* **What the exercise asks**
Collect all lines from the records below that include the word "point".

* **Dataset entries**
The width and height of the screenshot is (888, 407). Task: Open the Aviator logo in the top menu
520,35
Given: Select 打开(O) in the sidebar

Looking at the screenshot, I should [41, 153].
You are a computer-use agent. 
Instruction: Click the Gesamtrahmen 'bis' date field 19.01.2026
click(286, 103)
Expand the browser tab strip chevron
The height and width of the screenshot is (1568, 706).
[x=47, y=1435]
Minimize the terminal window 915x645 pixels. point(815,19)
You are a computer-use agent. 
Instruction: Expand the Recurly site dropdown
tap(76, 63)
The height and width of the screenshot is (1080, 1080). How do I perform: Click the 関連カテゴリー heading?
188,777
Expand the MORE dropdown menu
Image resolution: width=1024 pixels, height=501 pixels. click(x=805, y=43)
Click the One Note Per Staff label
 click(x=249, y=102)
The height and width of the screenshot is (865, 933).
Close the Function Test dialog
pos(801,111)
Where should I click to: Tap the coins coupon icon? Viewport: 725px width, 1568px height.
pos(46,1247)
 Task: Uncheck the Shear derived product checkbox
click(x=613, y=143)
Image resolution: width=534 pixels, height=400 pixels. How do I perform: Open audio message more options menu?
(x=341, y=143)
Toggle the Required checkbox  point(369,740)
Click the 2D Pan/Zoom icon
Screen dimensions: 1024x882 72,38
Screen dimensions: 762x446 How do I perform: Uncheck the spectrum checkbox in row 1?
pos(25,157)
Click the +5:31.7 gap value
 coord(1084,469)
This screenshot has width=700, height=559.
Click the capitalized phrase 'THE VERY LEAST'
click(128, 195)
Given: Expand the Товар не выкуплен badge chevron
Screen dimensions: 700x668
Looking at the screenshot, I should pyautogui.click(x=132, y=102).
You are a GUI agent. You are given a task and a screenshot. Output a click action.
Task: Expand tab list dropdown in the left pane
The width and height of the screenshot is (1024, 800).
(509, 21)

* **Task solution**
Minimize the terminal window 915x645 pixels. point(815,19)
Toggle the Required checkbox  point(369,740)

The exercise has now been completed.